After seven seasons, Jim Harbaugh finally beat Ohio State and won a Big Ten title, but could that be it for his time at Michigan?
The Athletic's Bruce Feldman reports that there are indications from both NFL and Wolverines sources that the 58-year-old Harbaugh could be ready to return to the NFL.
“I think it’s real,” one source told Feldman about Harbaugh potentially going back to the pros.
Should he return, the most likely team for the former Pro-Bowl quarterback to join would be the Las Vegas Raiders. Feldman notes that Harbaugh has a longstanding relationship with Raiders owner Mark Davis.
But whether or not there's an opening there remains to be seen. Rich Bisaccia, who took over as interim head coach upon the firing of Jon Gruden, has the Raiders on the precipice of the playoffs with the team needing a win its Week 18 matchup with the Los Angeles Chargers, one of Harbaugh's former teams, to earn a postseason berth.
Feldman suggests that the Chicago Bears, the team with whom Harbaugh spent the first seven season of his career, could also be a possibility.

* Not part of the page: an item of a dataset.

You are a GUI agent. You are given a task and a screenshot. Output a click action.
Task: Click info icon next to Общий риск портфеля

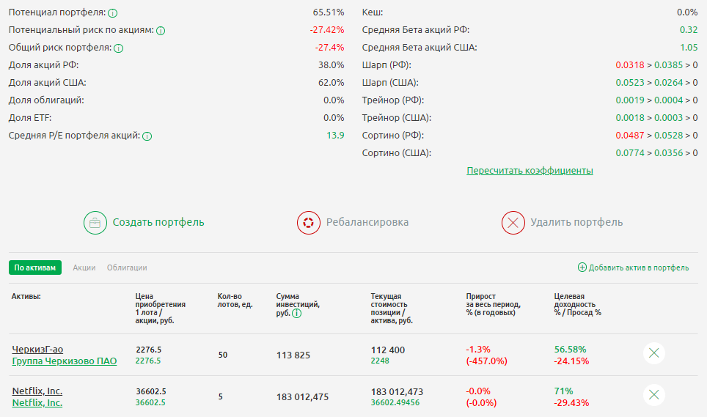pyautogui.click(x=118, y=48)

A native of Palo Alto, CA, Harbaugh appeared in 177 games over 14 seasons with the Bears, Indianapolis Colts, Baltimore Ravens and Chargers. In 1995, Harbaugh was named to the Pro Bowl and won the NFL's Comeback Player of the Year Award as a member of the Colts.
While he was an unpaid assistant for several years during his playing career under his father, Jack Harbaugh, at Western Kentucky, Harbaugh's first post-playing career coaching gig came with the Raiders in 2002 as quarterbacks coach.
After two seasons with the Raiders, Harbaugh became the head coach at San Diego where he would spend three seasons before taking over at Stanford.
With the Cardinal, Harbaugh amassed a 29-21 mark over four seasons, including going 12-1 in 2010 and defeating Virginia Tech in the Orange Bowl. Following the Orange Bowl, Harbaugh jumped back to the NFL and became the head coach of the San Francisco 49ers.
In his four seasons in the Bay Area, Harbaugh led the Niners to a 44-19-1 record, reaching the NFC Championship Game on three occasions and winning the NFC title in 2012. Harbaugh's Niners would ultimately lose Super Bowl XLVII to the Ravens, coached by older brother John Harbaugh.
He would depart for Ann Arbor in 2015. Over his seven seasons at Michigan, Harbaugh has a 61-24 record. This season, Harbaugh won his first Big Ten title and reached the College Football Playoff semi-final before falling to Georgia.
Last January, he signed a four-year extension with the Wolverines, taking him through the 2025 season.